WHAT IS EXPECTED. Print exactly the lines from the one that contains "Task: Open 应用管理 in the sidebar" through the final line of the entries below, both included, and nothing else; omit the pictures.

LISTED RECORDS.

....

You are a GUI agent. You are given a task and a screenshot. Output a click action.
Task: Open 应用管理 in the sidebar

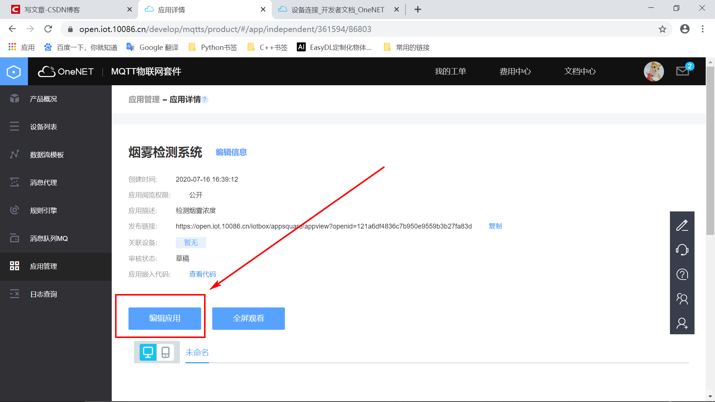coord(44,266)
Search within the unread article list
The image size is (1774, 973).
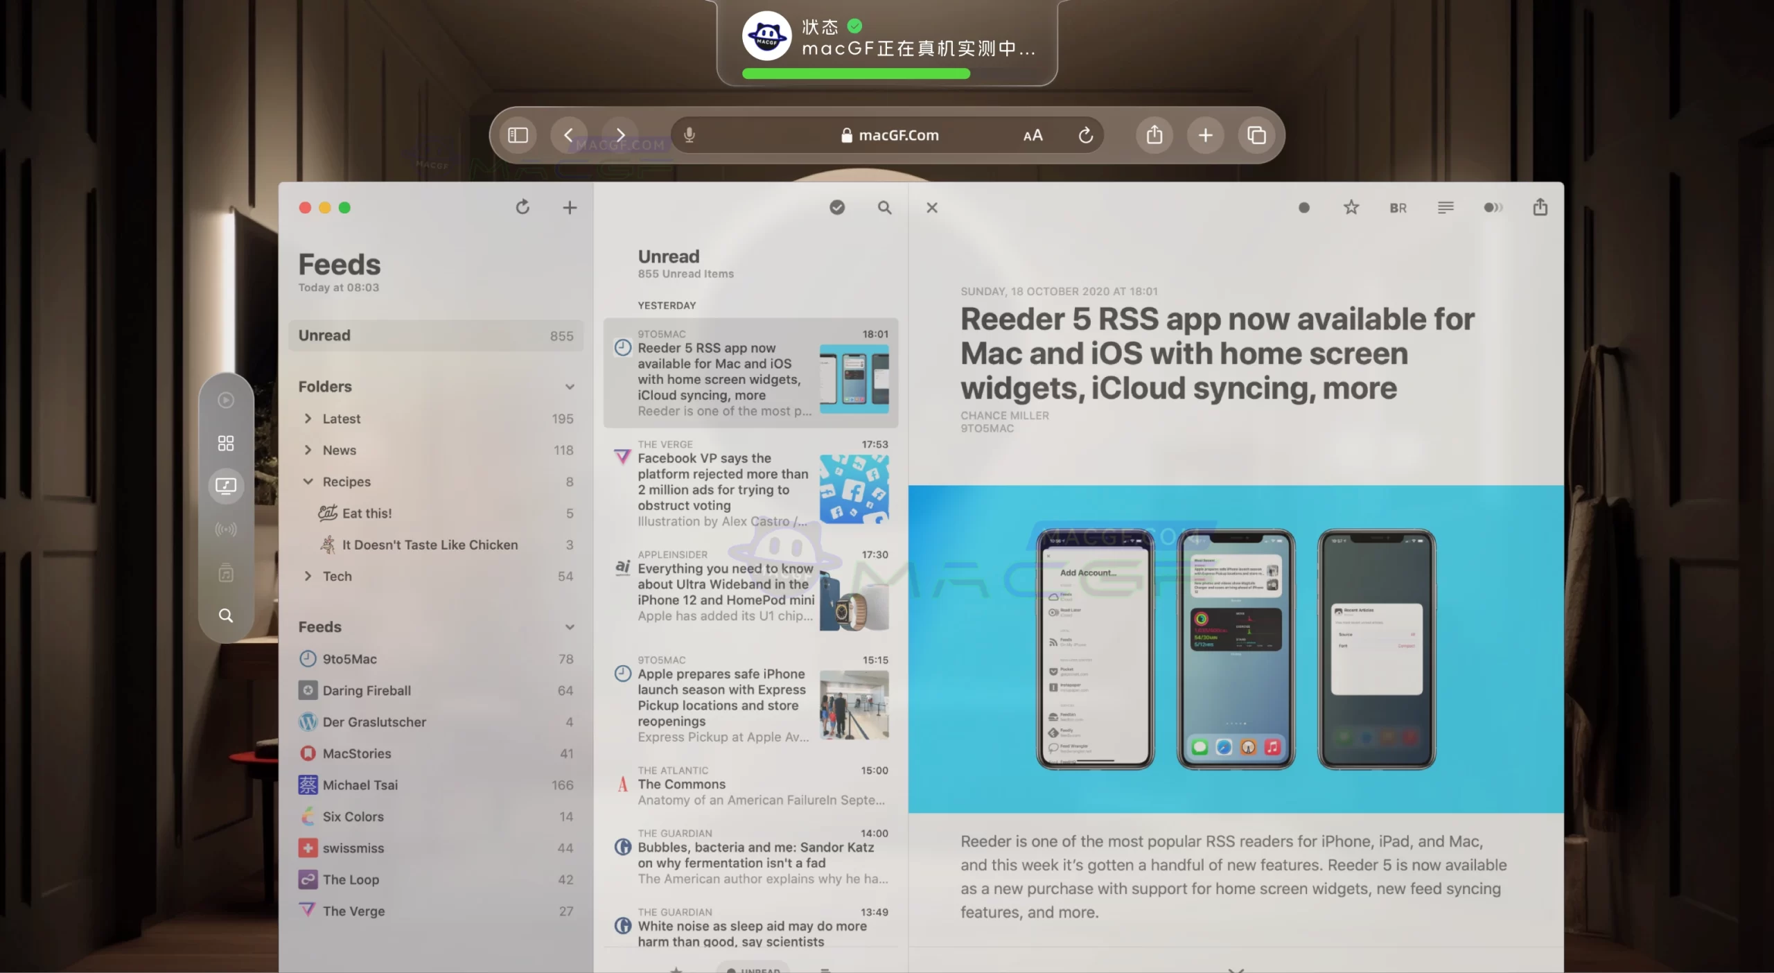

....

EXERCISE RESULT.
Task: Open 应用管理 in the sidebar

coord(44,266)
Search within the unread article list
The image size is (1774, 973).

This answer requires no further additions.